Samuel Edward Konkin III (8 July 1947 – 23 February 2004), also known as SEK3, was a Canadian-American left-libertarian philosopher and Austrian school economist. As the author of the publication New Libertarian Manifesto, he was a proponent of a political philosophy he named agorism.

Personal life 
Konkin was born in Edmonton, Alberta, to Samuel Edward Konkin II and Helen Konkin. He had one brother named Alan. He married Sheila Wymer in 1990 and had one son named Samuel Evans-Konkin. The marriage ended soon afterward. Although he was an atheist, Konkin was a lifelong fan of C. S. Lewis and J. R. R. Tolkien.

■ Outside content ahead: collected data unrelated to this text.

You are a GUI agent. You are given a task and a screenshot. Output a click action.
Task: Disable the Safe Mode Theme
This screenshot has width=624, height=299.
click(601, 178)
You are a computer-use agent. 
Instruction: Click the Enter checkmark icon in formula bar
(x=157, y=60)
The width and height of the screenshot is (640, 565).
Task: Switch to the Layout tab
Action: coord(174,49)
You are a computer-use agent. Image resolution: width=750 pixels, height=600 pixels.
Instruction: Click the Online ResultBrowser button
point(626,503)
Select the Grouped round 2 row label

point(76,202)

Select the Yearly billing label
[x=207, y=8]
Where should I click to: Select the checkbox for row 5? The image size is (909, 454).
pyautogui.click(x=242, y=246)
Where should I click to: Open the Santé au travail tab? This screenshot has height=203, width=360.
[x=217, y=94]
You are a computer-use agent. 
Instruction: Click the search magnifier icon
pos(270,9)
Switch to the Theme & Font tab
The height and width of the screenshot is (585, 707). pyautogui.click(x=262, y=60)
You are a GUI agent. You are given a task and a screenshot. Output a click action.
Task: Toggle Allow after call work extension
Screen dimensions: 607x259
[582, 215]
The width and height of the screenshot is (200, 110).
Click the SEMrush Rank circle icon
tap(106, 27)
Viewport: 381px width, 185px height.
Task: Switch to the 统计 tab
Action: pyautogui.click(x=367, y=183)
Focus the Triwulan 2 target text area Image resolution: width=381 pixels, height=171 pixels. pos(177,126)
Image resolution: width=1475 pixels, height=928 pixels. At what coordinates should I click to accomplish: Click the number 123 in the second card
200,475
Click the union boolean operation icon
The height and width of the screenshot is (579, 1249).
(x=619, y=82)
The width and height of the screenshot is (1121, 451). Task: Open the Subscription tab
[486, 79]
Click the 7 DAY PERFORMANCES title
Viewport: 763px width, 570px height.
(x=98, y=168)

Konkin was also notable for his style of dress: "To show his anarchist beliefs, he dressed completely in black, a color associated with that movement since the late nineteenth century".

On 23 February 2004, Konkin died of natural causes in his apartment in West Los Angeles, California. He was buried alongside his father in Edmonton, Alberta.

Political opinions 

Konkin considered libertarianism radical. He was an initiator of the Agorist Institute.

Konkin rejected voting, believing it to be inconsistent with libertarian ethics. He likewise opposed involvement with the Libertarian Party, which he regarded as a statist co-option of libertarianism. He was an opponent of influential minarchist philosopher Robert Nozick, and referred to Nozick's devotees as "Nozis".

Konkin presents his strategy for achieving a libertarian society in his aforementioned manifesto. Since he rejected voting and other means by which people typically attempt social change, he encouraged people to withdraw their consent from the state by devoting their economic activities to black market and grey market sources, which would not be taxed or regulated. Konkin called "transactions on these markets, as well as other activities that bypassed the State, 'counter-economics.' Peaceful transactions take place in a free market, or agora: hence his term 'agorism' for the society he sought to achieve." He also strongly opposed the idea of intellectual property.

Konkin was editor and publisher of the irregularly-produced New Libertarian Notes (1971–1975), the New Libertarian Weekly (1975–1978), and finally New Libertarian magazine (1978–1990), the last issue of which was a special science fiction tribute featuring a Robert A. Heinlein cover (issue 187, 1990).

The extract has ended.